The Musings Of An Opinionated Sod [Help Me Grow!]


Martin Scorsese Explains Why Holding Companies Can Be Bad For Creativity …

This post kind of carries on from two I have previously written.

1. The benefit of independence.

2. You can tell a company by how many slices of pizza they want to eat.

I should point out I’ve worked for holding companies in the past.

I may well work for one in the future …

And while my experience with them has been generally good, my experience at independent companies was better.

More emphasis on the work.
More emphasis on the culture of work.
Less fear that you are going to be fired to hit a shareholder dividend.

Now this doesn’t mean holding company agencies can’t make great work or be great places to work.

There’s some amazing examples around the World of just that.

Agencies that I genuinely regard as some of the best in the business.

Standing shoulder to shoulder with the usual suspects [read: Wieden] with a history that is equally as long.

If not longer.

But it’s fair to say, they tend to be the exception rather than the rule … often used as the shiny ‘jewel in the network’ crown to attract big business, rather than a role-model for how the rest of the network should behave.

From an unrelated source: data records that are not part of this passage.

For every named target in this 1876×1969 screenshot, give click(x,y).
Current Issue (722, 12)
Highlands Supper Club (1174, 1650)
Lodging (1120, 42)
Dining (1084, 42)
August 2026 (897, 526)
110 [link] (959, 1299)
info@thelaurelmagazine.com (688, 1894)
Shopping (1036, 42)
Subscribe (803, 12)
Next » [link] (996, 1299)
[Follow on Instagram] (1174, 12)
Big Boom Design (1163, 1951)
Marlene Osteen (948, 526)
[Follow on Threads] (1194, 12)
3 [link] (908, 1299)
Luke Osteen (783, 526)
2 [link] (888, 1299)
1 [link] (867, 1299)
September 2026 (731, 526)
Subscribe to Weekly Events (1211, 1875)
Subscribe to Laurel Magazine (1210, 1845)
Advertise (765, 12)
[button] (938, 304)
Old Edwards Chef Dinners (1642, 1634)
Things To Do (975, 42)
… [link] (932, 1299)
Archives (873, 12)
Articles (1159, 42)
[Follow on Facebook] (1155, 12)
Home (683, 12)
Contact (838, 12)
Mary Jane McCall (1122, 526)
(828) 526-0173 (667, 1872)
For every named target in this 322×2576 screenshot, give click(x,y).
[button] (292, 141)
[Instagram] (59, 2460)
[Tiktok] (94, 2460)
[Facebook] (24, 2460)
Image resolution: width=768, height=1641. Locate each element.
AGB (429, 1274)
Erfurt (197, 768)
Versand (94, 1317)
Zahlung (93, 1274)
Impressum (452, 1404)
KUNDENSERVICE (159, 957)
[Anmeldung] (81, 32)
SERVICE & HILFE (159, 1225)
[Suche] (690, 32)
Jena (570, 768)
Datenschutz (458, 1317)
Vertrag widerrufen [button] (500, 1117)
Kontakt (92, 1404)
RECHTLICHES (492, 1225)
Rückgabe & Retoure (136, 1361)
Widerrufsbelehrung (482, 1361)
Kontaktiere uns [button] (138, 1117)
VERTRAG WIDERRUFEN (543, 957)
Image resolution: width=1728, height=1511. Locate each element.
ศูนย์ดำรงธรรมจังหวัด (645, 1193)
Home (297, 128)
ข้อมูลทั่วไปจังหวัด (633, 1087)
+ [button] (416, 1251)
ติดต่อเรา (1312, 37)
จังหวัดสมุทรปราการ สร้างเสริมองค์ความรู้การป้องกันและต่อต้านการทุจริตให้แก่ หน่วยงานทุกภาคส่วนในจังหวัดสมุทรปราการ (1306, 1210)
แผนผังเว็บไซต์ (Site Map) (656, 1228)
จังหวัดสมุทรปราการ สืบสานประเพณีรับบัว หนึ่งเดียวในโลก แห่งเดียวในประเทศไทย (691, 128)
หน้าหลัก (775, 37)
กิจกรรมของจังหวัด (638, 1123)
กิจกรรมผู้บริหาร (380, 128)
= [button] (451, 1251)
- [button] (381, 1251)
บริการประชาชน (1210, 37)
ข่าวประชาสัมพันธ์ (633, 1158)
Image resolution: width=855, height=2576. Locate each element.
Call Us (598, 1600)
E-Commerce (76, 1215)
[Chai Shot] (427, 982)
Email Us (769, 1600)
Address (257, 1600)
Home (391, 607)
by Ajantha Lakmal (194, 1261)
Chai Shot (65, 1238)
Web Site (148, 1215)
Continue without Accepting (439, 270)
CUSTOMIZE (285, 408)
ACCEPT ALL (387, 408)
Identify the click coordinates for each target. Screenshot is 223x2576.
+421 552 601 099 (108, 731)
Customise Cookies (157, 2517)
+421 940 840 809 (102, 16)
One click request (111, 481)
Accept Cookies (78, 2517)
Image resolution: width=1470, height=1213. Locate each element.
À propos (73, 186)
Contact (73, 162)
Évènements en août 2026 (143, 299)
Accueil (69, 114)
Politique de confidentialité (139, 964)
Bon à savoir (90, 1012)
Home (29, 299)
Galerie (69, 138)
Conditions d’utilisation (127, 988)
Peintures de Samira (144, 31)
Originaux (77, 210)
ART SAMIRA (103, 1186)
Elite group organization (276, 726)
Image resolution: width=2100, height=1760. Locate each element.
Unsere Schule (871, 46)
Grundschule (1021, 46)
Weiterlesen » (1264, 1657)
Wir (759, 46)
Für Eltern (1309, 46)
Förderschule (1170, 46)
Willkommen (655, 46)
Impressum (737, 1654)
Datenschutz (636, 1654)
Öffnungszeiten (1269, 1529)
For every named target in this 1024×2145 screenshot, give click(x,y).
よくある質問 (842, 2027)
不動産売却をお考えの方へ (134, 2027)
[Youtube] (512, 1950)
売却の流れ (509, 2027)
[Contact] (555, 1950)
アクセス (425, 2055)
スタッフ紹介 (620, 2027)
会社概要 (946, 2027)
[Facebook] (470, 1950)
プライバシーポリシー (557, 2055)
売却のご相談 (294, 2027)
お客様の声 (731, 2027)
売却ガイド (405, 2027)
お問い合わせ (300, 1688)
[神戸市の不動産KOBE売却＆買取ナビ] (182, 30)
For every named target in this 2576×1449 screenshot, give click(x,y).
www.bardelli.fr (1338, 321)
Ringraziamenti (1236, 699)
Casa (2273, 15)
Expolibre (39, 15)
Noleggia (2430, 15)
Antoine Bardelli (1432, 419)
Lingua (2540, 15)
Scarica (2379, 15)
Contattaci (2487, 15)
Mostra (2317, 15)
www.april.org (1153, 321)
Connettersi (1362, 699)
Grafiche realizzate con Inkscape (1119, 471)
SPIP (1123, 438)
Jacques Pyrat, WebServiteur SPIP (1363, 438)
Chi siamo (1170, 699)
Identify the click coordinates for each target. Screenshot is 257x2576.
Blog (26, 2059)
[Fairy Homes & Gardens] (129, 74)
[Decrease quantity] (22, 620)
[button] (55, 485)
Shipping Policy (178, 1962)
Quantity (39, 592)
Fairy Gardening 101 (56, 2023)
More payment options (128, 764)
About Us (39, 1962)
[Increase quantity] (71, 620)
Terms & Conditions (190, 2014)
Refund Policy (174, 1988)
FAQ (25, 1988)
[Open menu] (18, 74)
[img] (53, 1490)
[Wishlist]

Again, being part of a network does not immediately mean it’s bad.

There’s a hell of a lot of brilliant people I know who are working in them for a start, which means they have a level of talent in the organisation that would be the envy of any agency.

Plus there’s a whole host of different types of network, so to tar them all with the same brush would be wrong.

But the reality is there’s some who just don’t give a fuck about the industry they’re in.

Of course, they will never admit that, but for all their claims about caring about creativity, they care far more about profit.

I get it.

Money is important.

It keeps tens of thousands of people employed.

But the reality is if they could make more money selling carpet cleaner, they would.

Which explains why they sold the value of creativity down the river in favour of process, scale, convenience and whatever buzz-term is fashionable with the big corporations they covet at any given time.

And this is where the title of this post comes in.

Recently Martin Scorsese was asked about his film making.

Change the word ‘films’ for ‘advertising’ and you have a pretty good overview of how a lot of modern adland operates.

You can make great work.

But it’s way, way harder than it should be.

Because too often, the focus isn’t on the quality of creativity, but the quantity of cash.